--- BEGIN Working data ---
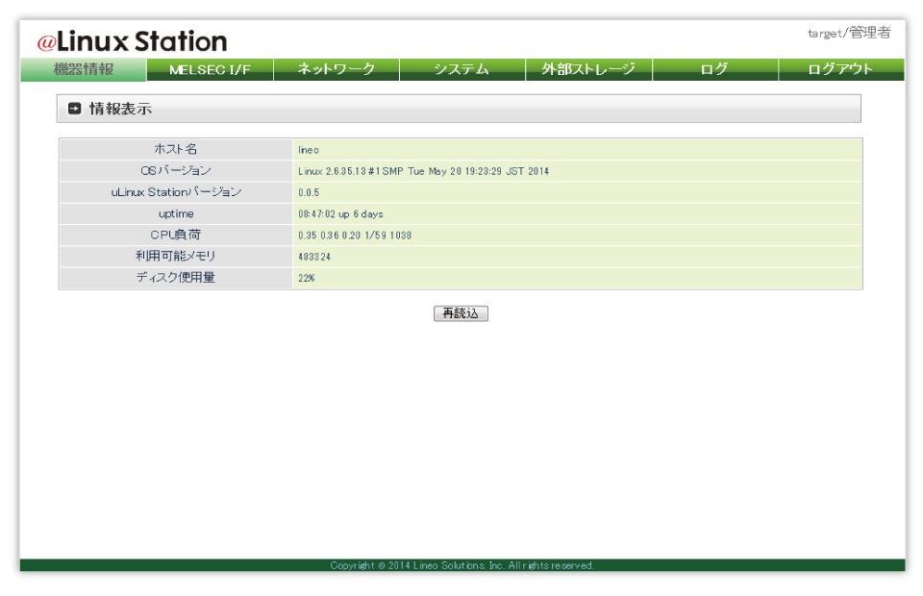923x596 pixels.
Task: Log out via the ログアウト tab
Action: pos(840,69)

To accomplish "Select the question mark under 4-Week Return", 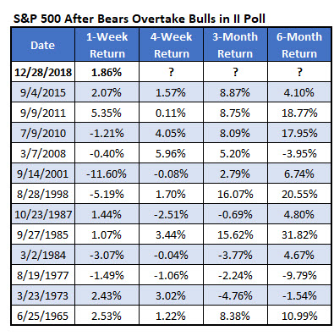I will click(x=171, y=72).
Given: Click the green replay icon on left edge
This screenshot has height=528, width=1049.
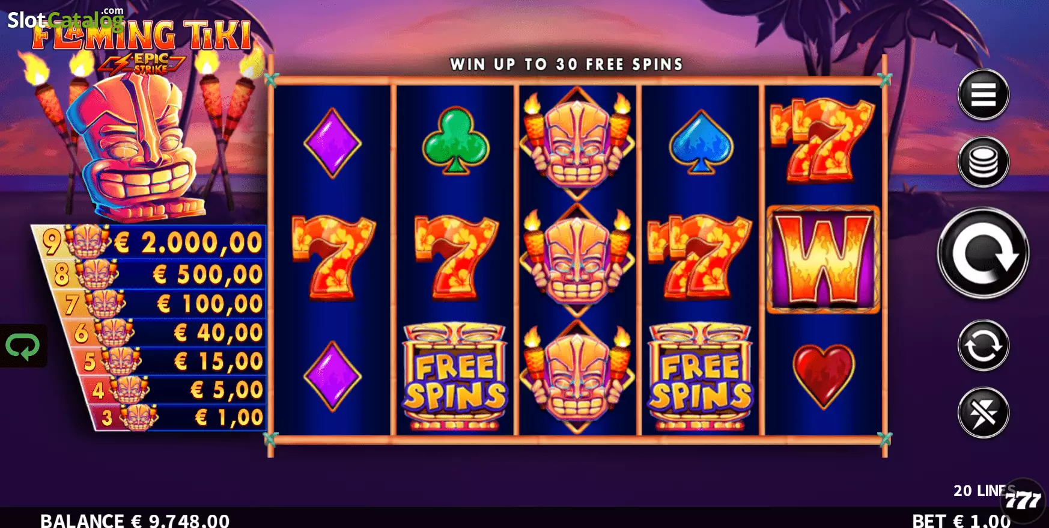Looking at the screenshot, I should coord(23,346).
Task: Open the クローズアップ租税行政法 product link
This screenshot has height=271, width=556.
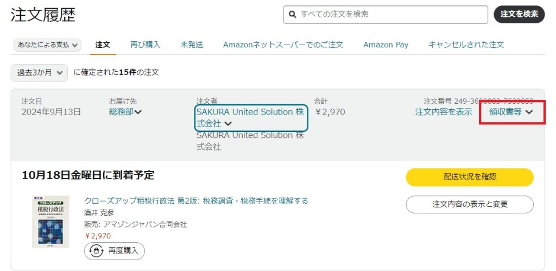Action: click(196, 201)
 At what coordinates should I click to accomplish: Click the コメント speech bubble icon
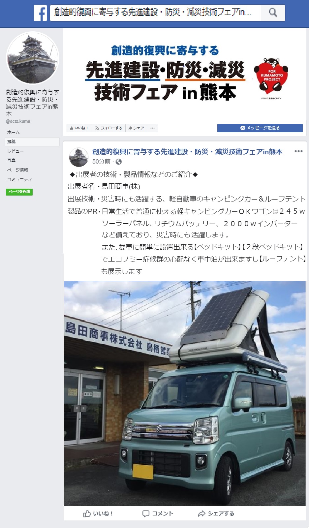146,513
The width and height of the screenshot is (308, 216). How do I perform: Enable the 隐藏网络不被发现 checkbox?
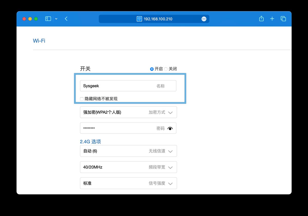pyautogui.click(x=81, y=99)

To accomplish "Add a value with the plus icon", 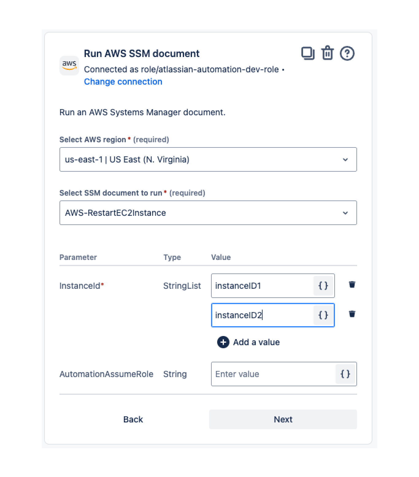I will [223, 342].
--- END Working data ---
- Requirement: Locate each line in the rows above that contains the string "width" and copy those lines. Case counts.

- Solution:
This screenshot has height=528, width=1049.
This screenshot has height=271, width=556.
The width and height of the screenshot is (308, 216). How do I perform: Enable the 隐藏网络不被发现 checkbox?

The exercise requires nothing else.